(Work to complete) Write out an exact copy of the line with "You are a computer-use agent. This" and of each line after it, through the end of the records below.

[[ Records supplied open ]]

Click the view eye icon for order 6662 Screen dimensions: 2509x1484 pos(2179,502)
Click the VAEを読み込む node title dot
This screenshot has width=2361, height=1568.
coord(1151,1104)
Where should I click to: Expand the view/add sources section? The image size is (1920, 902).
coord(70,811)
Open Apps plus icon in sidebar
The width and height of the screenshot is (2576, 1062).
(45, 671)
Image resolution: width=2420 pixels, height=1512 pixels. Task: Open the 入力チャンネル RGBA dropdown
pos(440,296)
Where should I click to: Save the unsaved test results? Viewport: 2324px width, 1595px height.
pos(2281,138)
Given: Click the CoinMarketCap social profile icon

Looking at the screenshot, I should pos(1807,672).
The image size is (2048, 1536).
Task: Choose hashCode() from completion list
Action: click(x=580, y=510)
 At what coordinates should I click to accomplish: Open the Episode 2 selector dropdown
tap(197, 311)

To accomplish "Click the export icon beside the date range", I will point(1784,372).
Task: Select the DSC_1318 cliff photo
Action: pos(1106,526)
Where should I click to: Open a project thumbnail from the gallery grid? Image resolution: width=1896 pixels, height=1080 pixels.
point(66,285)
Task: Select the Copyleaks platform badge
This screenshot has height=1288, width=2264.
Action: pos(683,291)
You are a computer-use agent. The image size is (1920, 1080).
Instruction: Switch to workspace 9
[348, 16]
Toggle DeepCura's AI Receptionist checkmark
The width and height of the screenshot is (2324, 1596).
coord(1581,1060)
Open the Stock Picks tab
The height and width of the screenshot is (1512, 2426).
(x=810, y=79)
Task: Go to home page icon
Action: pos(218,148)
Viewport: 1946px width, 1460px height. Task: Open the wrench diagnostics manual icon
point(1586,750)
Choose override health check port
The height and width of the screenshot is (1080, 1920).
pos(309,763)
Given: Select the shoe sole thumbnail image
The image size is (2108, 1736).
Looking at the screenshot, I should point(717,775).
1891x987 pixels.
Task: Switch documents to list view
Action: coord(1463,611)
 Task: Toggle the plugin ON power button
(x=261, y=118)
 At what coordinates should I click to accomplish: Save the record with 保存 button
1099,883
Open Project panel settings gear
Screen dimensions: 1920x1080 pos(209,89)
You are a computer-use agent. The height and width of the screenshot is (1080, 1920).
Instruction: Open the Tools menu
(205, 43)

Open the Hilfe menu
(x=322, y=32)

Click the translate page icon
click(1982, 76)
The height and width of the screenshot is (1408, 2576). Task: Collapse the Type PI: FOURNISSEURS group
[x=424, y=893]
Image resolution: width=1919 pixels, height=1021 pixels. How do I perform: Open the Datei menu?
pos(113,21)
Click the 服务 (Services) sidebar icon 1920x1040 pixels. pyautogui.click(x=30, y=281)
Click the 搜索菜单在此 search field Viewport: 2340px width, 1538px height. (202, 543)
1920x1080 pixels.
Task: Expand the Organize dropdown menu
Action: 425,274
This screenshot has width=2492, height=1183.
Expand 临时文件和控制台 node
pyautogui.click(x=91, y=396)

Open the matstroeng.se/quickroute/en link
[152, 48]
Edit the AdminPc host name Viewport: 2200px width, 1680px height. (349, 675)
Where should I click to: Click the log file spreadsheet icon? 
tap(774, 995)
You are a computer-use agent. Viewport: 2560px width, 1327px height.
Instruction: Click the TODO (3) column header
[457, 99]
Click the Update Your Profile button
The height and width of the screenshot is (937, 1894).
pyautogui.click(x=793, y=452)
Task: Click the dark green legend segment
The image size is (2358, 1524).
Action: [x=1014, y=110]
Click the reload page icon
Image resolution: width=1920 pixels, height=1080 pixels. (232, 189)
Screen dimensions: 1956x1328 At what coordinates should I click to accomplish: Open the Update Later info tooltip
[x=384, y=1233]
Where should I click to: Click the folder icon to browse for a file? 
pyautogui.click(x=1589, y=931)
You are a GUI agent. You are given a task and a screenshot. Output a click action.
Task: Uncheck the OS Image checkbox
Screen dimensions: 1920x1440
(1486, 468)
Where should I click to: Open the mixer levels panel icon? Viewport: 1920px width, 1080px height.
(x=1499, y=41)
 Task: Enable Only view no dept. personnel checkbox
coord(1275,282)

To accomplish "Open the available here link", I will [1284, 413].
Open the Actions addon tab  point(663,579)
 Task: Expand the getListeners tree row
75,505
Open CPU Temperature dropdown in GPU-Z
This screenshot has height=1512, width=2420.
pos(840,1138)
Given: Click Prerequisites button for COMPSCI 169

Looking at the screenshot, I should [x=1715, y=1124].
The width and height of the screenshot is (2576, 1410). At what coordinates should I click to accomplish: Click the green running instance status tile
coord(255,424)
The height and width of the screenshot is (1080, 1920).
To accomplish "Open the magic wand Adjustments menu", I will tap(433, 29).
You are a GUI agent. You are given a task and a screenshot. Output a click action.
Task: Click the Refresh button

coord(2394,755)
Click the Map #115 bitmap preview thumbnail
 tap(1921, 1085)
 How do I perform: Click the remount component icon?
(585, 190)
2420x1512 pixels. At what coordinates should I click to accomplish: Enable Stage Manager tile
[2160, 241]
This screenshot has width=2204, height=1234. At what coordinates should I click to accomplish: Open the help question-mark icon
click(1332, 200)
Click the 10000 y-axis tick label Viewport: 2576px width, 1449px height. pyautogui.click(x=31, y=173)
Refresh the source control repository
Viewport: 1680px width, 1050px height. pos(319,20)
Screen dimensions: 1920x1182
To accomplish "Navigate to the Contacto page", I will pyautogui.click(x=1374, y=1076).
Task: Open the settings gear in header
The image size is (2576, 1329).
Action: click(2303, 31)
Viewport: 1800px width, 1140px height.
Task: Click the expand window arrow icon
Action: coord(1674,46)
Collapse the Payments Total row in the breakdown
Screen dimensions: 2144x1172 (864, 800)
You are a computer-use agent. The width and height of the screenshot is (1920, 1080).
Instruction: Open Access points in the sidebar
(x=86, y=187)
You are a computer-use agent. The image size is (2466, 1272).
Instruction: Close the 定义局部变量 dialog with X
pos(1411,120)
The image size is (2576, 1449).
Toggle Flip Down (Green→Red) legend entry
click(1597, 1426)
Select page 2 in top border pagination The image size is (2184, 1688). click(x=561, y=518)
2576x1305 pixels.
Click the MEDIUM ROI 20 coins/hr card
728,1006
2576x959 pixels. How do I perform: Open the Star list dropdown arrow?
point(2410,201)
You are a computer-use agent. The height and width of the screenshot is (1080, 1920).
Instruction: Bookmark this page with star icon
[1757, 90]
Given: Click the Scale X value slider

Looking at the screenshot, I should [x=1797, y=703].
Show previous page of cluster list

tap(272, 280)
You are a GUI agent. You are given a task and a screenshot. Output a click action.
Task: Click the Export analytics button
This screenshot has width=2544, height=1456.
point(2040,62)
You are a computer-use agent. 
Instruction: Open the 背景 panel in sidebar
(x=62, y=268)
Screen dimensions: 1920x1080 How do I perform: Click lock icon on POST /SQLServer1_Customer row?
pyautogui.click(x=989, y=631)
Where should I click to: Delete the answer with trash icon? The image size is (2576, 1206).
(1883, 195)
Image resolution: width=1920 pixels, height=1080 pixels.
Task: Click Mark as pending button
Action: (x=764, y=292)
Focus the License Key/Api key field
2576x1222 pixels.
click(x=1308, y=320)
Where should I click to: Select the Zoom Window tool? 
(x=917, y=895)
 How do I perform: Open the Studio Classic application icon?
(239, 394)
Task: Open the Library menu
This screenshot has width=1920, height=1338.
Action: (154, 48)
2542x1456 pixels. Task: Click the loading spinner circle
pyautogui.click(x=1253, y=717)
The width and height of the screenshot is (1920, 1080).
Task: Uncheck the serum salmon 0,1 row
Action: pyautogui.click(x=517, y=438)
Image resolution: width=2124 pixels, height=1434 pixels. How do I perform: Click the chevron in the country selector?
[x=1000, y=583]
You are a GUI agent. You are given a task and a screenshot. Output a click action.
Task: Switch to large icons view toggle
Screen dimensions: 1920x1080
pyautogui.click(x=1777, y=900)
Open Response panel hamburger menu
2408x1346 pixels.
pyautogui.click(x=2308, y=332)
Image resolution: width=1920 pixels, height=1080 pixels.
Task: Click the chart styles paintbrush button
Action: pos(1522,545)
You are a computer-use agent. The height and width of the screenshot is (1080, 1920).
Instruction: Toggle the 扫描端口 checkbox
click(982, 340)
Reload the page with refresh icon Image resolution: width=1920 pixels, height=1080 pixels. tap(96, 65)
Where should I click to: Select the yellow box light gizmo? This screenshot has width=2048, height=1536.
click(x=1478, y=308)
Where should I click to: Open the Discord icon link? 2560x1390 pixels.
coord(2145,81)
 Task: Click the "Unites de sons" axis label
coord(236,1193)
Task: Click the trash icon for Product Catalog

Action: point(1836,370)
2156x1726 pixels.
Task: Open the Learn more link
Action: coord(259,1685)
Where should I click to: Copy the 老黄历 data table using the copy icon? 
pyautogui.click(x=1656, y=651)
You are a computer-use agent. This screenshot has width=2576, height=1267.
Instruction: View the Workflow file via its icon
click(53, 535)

[[ Records supplied closed ]]

(Answer box)
You are a computer-use agent. This screenshot has width=2576, height=1267.
Instruction: View the Workflow file via its icon
click(53, 535)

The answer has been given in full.